Hay un vértigo profundo en la
línea que separa la realidad de la demencia. Un vértigo que a nadie le es
desconocido, porque todos nos hemos asomado alguna vez a las simas de nuestra
mente. Por suerte, la mayoría regresamos de allá sin haber perdido la lucidez,
o al menos eso creemos. Pero se nos quedó grabada esa zozobra, tan parecida a
la ambigüedad pavorosa de los terrores infantiles, que remiten a la infancia de
la especie, al presagio de muerte que nos imponían, allá en la Prehistoria, la
expulsión de la tribu y la soledad ante el mundo.
Quizás la locura no sea más que
el derrumbamiento de la armazón que nos sostiene y el resquebrajamiento de los
márgenes que nos contienen. Cuando la razón se rinde en su tarea de dar sentido
a lo que vivimos, el mundo nos invade como el mar por una brecha, perdemos la
noción de identidad y la psique se desarma o se hunde en las espumas del
sinsentido.
Quizás la locura sea la rendición
del alma aislada, el canto inconexo de un espíritu demasiado solo. Ni nuestro
cuerpo, ni nuestras emociones, ni nuestra razón están preparados para una
soledad demasiado severa. El solitario más aislado tiene que sentir aún el
sutil hilo que lo une al universo: a la humanidad, a sus recuerdos, a los
planetas o a Dios. Si uno se queda solo frente a todo lo demás, se siente
inmediatamente aplastado por eso todo del que ya no forma parte.
No podemos refugiarnos únicamente
en nosotros mismos.
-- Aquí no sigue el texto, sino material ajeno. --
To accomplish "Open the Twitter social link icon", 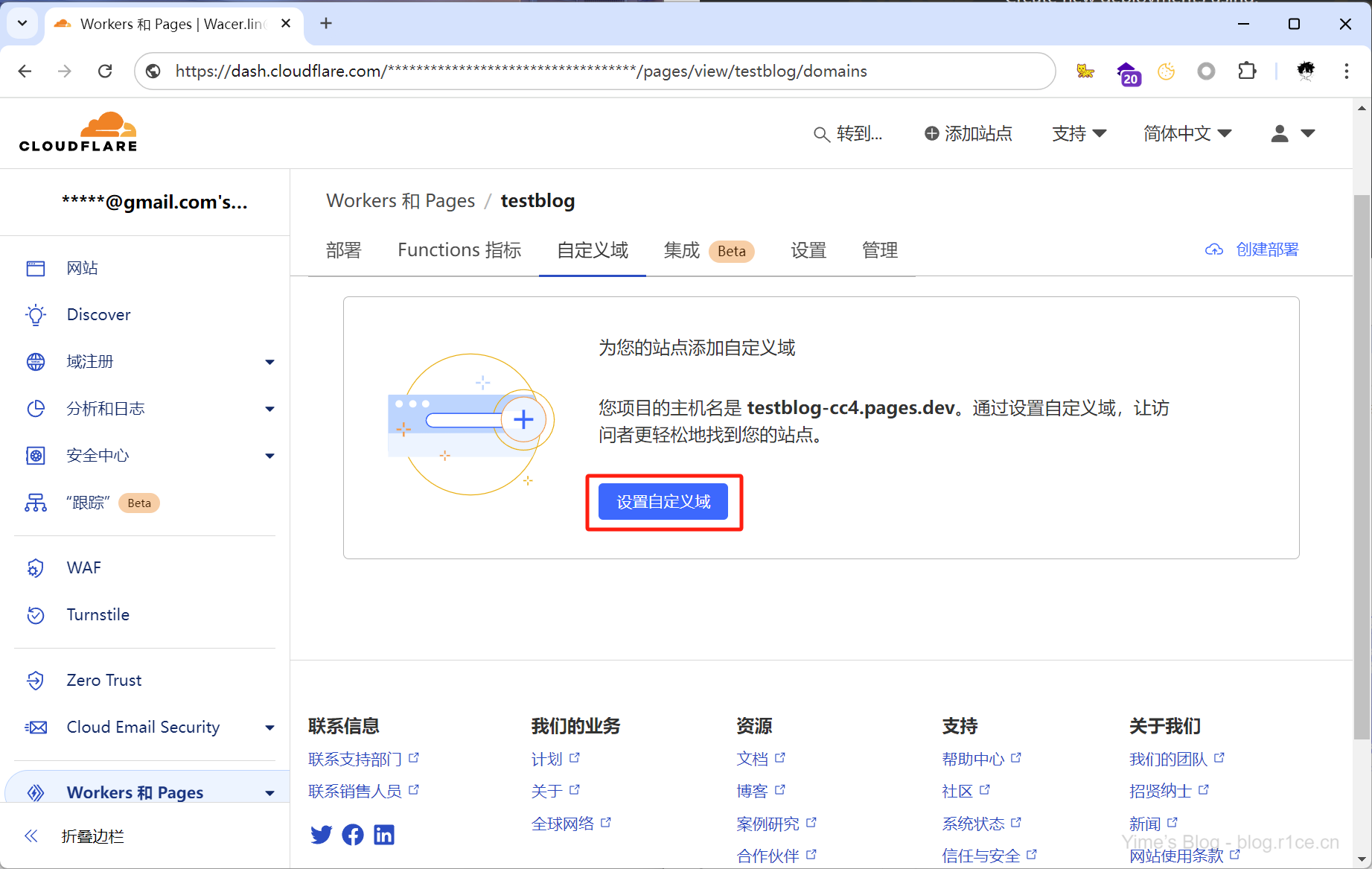I will point(321,835).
Necesitamos una garantía exterior: que apruebe, que
reconozca, que trascienda. Necesitamos un espejo que nos devuelva nuestra
imagen para reconocernos, o empezaremos a sospechar, privados de señales, que
quizá no existimos. La locura es el presentimiento de nuestra inexistencia, o,
lo que es peor, de una existencia sin sentido.
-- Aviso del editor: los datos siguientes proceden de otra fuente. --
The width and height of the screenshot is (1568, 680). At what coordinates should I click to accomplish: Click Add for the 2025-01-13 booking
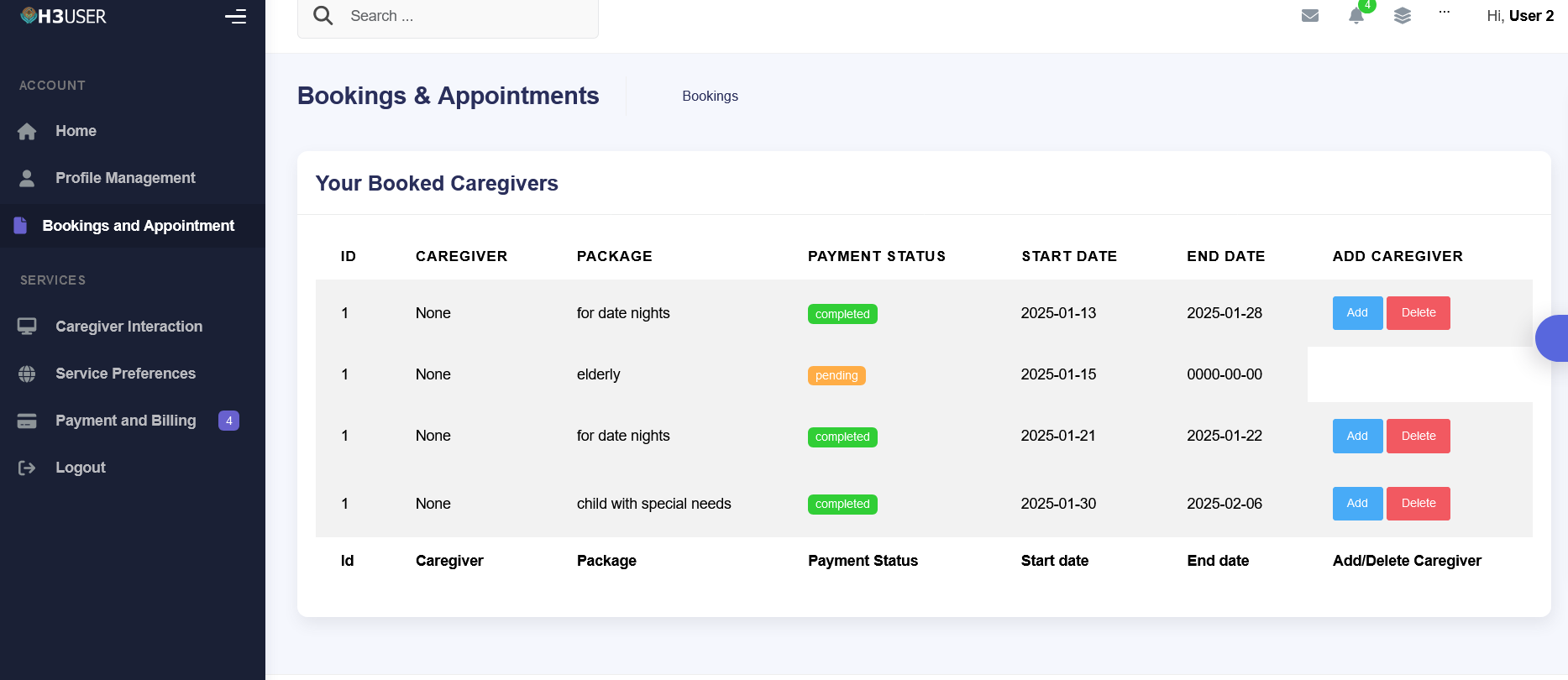1356,313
La locura se insinúa en algunos
momentos de angustia: es, de hecho, la angustia que lo ocupa todo, la angustia
sin esperanza. Cuando nos zarandea, el suelo parece faltar bajo nuestros pies.
Tanteamos a ciegas y no encontramos nada en medio de la niebla. Es el terror de
los niños abandonados y perdidos, el aullido de lobos en el corazón del bosque.
Es —ya se va viendo— el miedo sin coartada, el miedo en estado puro.
Quizá todos los terrores se
parezcan y procedan de unas mismas emociones básicas. El terror de quedarse
solo puede equivaler al de sentirse acorralado: en los dos casos no hay
escapatoria y se presiente el fin próximo. Para un niño pequeño, no recibir
estimulación o afectividad equivale a no existir: solo sabe de sí mismo por la
mirada afectuosa de otros, solo se concibe como querible porque parece que le
quieren. ¿Qué nos hace pensar a los adultos que tenemos más entereza afectiva
que un bebé?
Nuestra mente se esfuerza
constantemente por articular la experiencia de un modo coherente. En la locura,
la mente ha desistido y se mueve en un flujo desarticulado. Existe una zona
intermedia: la extrañeza, esa especie de penumbra de la razón y del afecto en
la que el juicio no se ha dislocado del todo pero empiezan a saltarle algunas
costuras. El terror tiene lugar en ese crepúsculo: se sostienen aún las viejas
estructuras, pero nos esforzamos por no mirar a los lugares donde sabemos que
empiezan a ceder.
Ante el terror de esa zona
crepuscular, la mente busca asideros. Chapotea entre espasmos, tragando lodo, e
intenta hacer pie desesperadamente. En el extremo, inventará una coherencia
propia y rígida y se retraerá de la realidad inconsistente, entrando en la
paranoia; o bien oscilará entre distintas identidades, o se desentenderá de la
identidad conocida, y así se convertirá en esquizofrénica. Sin embargo, por
fortuna, la mayoría de los recursos no son tan extremos, y así, a veces, la
seguridad se encuentra en determinados rituales o en ciertos pensamientos
recurrentes, tanto más compulsivos cuanto mayores sean el uso previo de estos
mecanismos o la angustia que induce a refugiarse en ellos.
En lugar de rechazarlas de
plano, deberíamos escuchar y confiar en esas “enfermedades”, incluso en los
desajustes mentales, porque, mientras no hayan alcanzado el nivel del desquiciamiento,
cumplen aún una función, y son estratagemas, eficaces por torpes que nos parezcan,
con las que el ánimo tantea un nuevo equilibrio.